In melkcontrolejaar 2019/2020 produceerde de Nederlandse melkkoe in de MPR gemiddeld 9.203 kg melk. De ruim 240.216 koeien die werden afgevoerd, produceerden 34.000 kg melk met 1.481 kg vet en 1.210 kg eiwit in 1.183 gebruiksdagen. Het aantal afvoerkoeien lag op een relatief laag niveau.
Met de nieuwe MPR-jaarcijfers kan de conclusie getrokken worden dat trends voor productie en eiwitgehalte stijgende zijn. De levensproductie was bijna 2.500 kg meer dan een jaar eerder en steeg voor het tweede jaar op rij en ook het voor het tweede jaar op rij werd een Nederlands record gevestigd qua levensproductie. De melkproductie per dag was afgelopen jaar 0,2 kg hoger. De gehalten lagen op 4,4 procent vet en 3,6 procent eiwit. De tussenkalftijd bleef met 407 dagen stabiel. De grootte van de gemiddelde veestapel in de MPR nam toe van 99 tot 104 melkkoeien.

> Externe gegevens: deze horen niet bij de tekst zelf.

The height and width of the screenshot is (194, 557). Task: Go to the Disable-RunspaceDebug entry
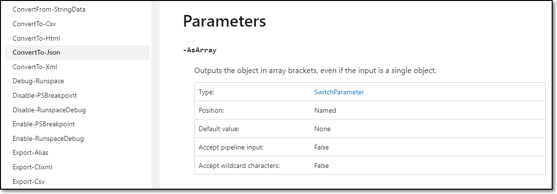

Bij alle rassen in de MPR stegen de kengetallen. Dr zwartbonte Holstein-koeien produceerden gemiddeld 10.688 kg melk met 4,34 procent vet en 3,56 procent eiwit. De roodbonte Holstein-koeien produceerden 9.838 kg melk met 4,54 procent vet en 3,67 procent eiwit.
Duurzaamheids- en productietoppers
Melkveebedrijf Van der Mark (115 melkkoeien, melkrobots) bereikte een EJR van 3.303 met 15.146 kg melk met 3,85 procent vet en 3,56 procent eiwit en behaalde daarmee de hoogste gemiddelde productie. De koeien van H.J. Verheijen uit Nederweert werden afgevoerd met de hoogste gemiddelde levensproductie: 72.117 kg op een leeftijd van 9 jaar en 7 maanden. Daarbij moet wel worden opgemerkt dat de top 10 van bedrijven met de hoogste levensproductie bestaat uit bedrijven met 10 tot 15 melkkoeien, zo ook Verheijen. Nog kleinere bedrijven werden er uitgefilterd. De hoogste levensproductie van de nog aanwezige koeien werd gehaald door melkveehouder M. Schenk uit Barsingerhorn met 22 melkkoeien die gemiddeld 7 jaar en 6 maanden oud zijn en een productie van gemiddeld 53.019 kg op naam hebben. In deze top 10 staan 7 bedrijven met 60 of meer koeien, de andere 3 hebben er tussen 14 en 31.